The Board, after hearing upon the whole record and all the evidence, finds that the parties herein are Carrier and Employee within the meaning of the Railway Labor Act, as amended; this Board has jurisdiction over the dispute involved herein; and, the parties were given due notice of hearing thereon.
The Board finds that it is not able to reach out to a consideration of the merits of this case because the transcript of the investigative hearing is far too replete with transcriber notations of not being able to factually discern from a tape recording numerous words and statements given in testimony.
The transcriber placed notations in her written transcription of the tape recording to indicate several hundred words and gaps in statements that were not made a part of the written record since the tape recording from which she transcribed was found in those instances to be inaudible or hardly audible. On the first page alone, the transcriber shows three instances where words are not recorded because the person speaking is mumbling.
Because of the continuing difficulty that the transcriber experienced in transcribing testimony from the tape, she inserted a personal statement in the transcript that reads: "Note: Any testimony that is underscored means that it's a guess as to what is being said. Sometimes whole chunks of sentences cannot be understood due to failure to enunciate. Anything with a (?) following it means that it is what it sounded like to this transcriber."

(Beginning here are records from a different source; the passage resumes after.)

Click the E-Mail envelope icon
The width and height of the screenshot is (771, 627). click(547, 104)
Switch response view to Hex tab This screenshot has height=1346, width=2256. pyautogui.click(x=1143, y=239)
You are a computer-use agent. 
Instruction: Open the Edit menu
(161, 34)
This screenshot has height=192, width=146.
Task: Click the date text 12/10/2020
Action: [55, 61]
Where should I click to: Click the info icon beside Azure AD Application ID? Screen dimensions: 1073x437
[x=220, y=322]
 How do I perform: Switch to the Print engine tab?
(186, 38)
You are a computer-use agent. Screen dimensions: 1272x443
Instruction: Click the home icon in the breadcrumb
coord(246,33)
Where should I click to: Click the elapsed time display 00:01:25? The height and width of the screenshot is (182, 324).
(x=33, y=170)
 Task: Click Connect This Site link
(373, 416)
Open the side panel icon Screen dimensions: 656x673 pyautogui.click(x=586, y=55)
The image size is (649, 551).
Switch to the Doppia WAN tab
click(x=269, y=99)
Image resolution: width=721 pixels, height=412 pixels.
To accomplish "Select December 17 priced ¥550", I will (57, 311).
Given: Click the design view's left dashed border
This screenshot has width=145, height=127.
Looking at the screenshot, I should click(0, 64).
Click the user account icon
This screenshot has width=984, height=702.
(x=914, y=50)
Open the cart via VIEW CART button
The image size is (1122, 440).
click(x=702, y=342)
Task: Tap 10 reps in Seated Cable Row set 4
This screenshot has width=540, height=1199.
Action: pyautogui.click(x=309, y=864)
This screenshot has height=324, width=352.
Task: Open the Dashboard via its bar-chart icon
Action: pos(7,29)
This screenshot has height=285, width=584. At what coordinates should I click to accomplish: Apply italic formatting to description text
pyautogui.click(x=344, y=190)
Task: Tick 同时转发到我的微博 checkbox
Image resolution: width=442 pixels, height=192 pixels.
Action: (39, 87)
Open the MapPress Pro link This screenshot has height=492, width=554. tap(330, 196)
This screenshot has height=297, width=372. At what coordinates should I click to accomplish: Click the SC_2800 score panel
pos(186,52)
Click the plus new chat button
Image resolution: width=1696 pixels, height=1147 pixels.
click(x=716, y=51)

In this latter regard, just the first 25 pages of the 69-page transcript shows about 150 separate instances of underscoring to indicate the deletion of a word or series of words of testimony, or a guess, on the part of the transcriber as to what was said. This, in addition, to about 50 question mark insertions on the first 25 pages to indicate that the transcriber was guessing that the word or words typed onto the written transcript were what she heard as being spoken onto the tape.
The overall condition of the transcript in this case is such that the transcriber placed a statement on the cover page that reads: "(Note: Meaning no disrespect, it would certainly better serve all parties involved - the participants, the readers of transcripts, and the typist - that future hearings be conducted with a definite emphasis on speaking clearly and loudly, as not everyone is located close to the microphone and some are inclined to mumble or speak in a monotone." The Board could not say it any clearer or better.
The Board is not persuaded by Carrier argument that although the transcript was missing "some" testimony, it was not enough to prejudice the hearing since "it appears that all of the facts of this case were revealed in the testimony" and there was "significant evidence to prove wrong doing on the part of the Claimant."
In making its determination in this case the Board does not imply that a hearing be voided because a transcript shows the inability of a transcriber to identify some spoken words. However, in the instant case there is no question that the Carrier failed in its contractual responsibility to provide "a copy of the hearing transcript," an agreement provision that the Board believes intends a reasonably complete and accurate transcript of an investigative hearing. That is, a transcript that will permit those who have a responsibility to review the record to have full benefit of what said at the hearing so that they may determine whether the facts of record support the assessment of discipline. This information should not come from having to guess or surmise that something was or was not said at the hearing.